Parry-Romberg syndrome, also known as progressive hemifacial atrophy, is a rare, slowly progressive disorder characterized by unilateral, painless atrophy of the skin and subcutaneous tissue of the face. Neurological manifestations such as epilepsy, migraine and trigeminal neuralgia are relatively common and accompany in 15-20% of cases. Various etiologies such as infection, trauma, embryonic developmental dysfunction, sympathetic dysfunction and autoimmune disorders have been suggested as possible causes. Here we describe a 37-year-old woman whose disease manifested with dynamic contrast enhanced white matter changes over a period of two years, suggesting a "relapsing-remitting" course. Besides the inflammatory activity, positive serum-autoantibodies, inflammatory findings in cerebrospinal fluid, and an overlapping systemic autoimmune disorder may further support the hypothesis of autoimmune-inflammatory mediated pathogenesis.

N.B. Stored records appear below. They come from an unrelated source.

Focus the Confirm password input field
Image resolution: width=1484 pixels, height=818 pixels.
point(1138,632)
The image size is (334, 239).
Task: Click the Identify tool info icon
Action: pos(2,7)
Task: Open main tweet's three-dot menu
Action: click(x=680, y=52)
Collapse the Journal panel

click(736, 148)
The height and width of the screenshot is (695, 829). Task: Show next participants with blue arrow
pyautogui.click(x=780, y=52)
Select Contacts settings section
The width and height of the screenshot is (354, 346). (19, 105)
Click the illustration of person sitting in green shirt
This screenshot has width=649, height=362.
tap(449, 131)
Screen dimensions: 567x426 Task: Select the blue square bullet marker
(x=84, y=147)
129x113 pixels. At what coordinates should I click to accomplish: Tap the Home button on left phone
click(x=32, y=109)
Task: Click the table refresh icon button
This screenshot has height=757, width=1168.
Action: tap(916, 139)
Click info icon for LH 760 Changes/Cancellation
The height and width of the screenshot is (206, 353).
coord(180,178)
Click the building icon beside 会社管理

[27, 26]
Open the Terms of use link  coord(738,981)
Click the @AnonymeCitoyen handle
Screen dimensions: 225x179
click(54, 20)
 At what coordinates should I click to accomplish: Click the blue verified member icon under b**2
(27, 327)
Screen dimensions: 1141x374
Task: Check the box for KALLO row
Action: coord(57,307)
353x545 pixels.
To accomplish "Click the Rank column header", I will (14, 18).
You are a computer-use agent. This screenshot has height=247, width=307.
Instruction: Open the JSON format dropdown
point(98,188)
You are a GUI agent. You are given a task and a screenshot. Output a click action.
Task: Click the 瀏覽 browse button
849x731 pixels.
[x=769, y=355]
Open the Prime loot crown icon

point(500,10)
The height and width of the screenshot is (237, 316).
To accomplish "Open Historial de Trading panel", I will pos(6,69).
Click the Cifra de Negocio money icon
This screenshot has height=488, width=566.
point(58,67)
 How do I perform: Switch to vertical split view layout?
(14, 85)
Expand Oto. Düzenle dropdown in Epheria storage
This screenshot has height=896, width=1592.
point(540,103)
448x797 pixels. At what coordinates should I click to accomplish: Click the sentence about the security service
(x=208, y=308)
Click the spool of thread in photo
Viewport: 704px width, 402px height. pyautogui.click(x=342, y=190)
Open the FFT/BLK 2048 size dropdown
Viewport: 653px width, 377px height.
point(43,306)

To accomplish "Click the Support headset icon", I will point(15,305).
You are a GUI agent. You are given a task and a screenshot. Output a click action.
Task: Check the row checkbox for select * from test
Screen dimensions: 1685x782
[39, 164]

进行性半侧颜面萎缩症,又称 Parry-Romberg 综合征,是一种罕见的、缓慢进展性疾病,其特征为单侧、无痛性的面部皮肤及皮下组织萎缩。癫痫、偏头痛和三叉神经痛等神经学表现较为常见,在 15-20%的病例中伴发。感染、创伤、胚胎发育功能障碍、交感神经功能障碍和自身免疫紊乱等多种病因被认为可能与此病相关。本文报道了一位 37 岁女性患者,其疾病在两年内表现为动态对比增强脑白质病变,提示“复发-缓解”病程。除了炎症活动外,血清自身抗体阳性、脑脊液炎症表现以及重叠的系统性自身免疫性疾病可能进一步支持自身免疫-炎症介导发病假说。